Le succès mondial du Dieu des petits riens quand elle a 36 ans bouleverse sa vie. D’un jour à l’autre, elle devient aussi riche que célèbre. Elle sent, instinctivement, que le succès et la richesse sont des cages dorées. Elle s’en échappe en publiant le premier de nombreux essais, La Fin de l’imagination, contre la rhétorique virile du parti nationaliste hindou et les récents essais nucléaires en Inde. « Get out of India », lui crie-t-on, mais celle à qui sa mère a toujours crié « sors de ma voiture », « sors de ma maison », « sors de ma vie » ne se laisse pas intimider.
J’éprouve une vénération pour cette femme de mon âge qui a mis en action les principes hérités de sa mère. L’argent est fait pour être partagé. La propriété ne l’intéresse pas : ce sont les maisons qui vous possèdent et pas l’inverse.

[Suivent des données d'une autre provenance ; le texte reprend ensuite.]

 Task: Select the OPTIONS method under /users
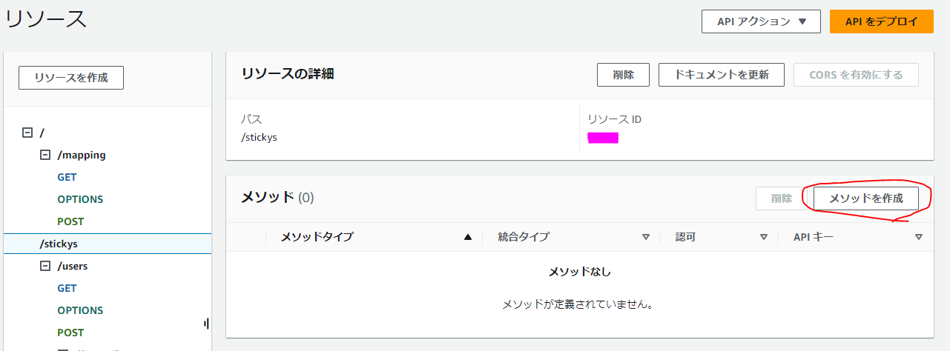[x=80, y=310]
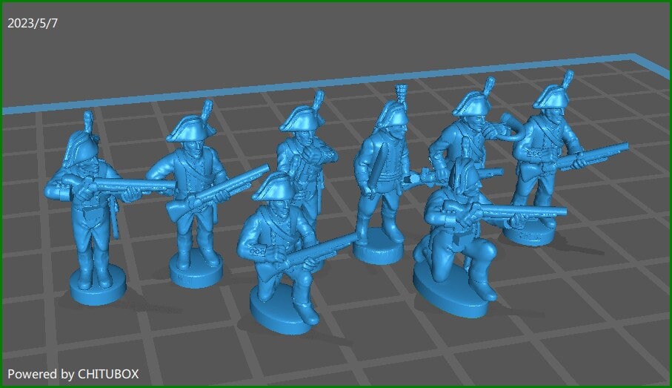Click the 2023/5/7 date label

click(x=33, y=23)
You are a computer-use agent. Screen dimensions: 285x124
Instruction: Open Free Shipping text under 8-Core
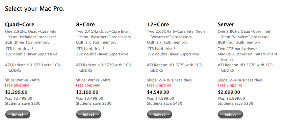point(88,85)
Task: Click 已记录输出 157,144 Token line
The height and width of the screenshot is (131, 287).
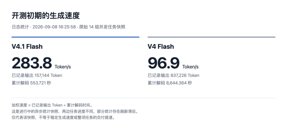Action: click(x=37, y=75)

Elle prend la défense des autochtones dont la vie est détruite par la construction d’un barrage, des musulmans du Cachemire massacrés par les hindous, des paysans expropriés par les compagnies minières : elle se bat à la fois contre le nationalisme extrémiste hindou et contre le capitalisme, pour la justice, pour tous les opprimés.
Il faut lire ce livre extraordinaire sur une femme extraordinaire, qui n’a jamais voulu que ses deux best-sellers vendus à des millions d’exemplaires deviennent des films. Pourquoi ? lui ai-je demandé. « Parce que les livres et les films ne sont pas le même médium, et qu’en lisant chacun forme dans sa tête ses propres images. »
ℹ️ « Mon refuge et mon orage », d’Arundhati Roy, traduit de l’anglais (Inde) par Irène Margit, Gallimard, 400 pages, 24 euros.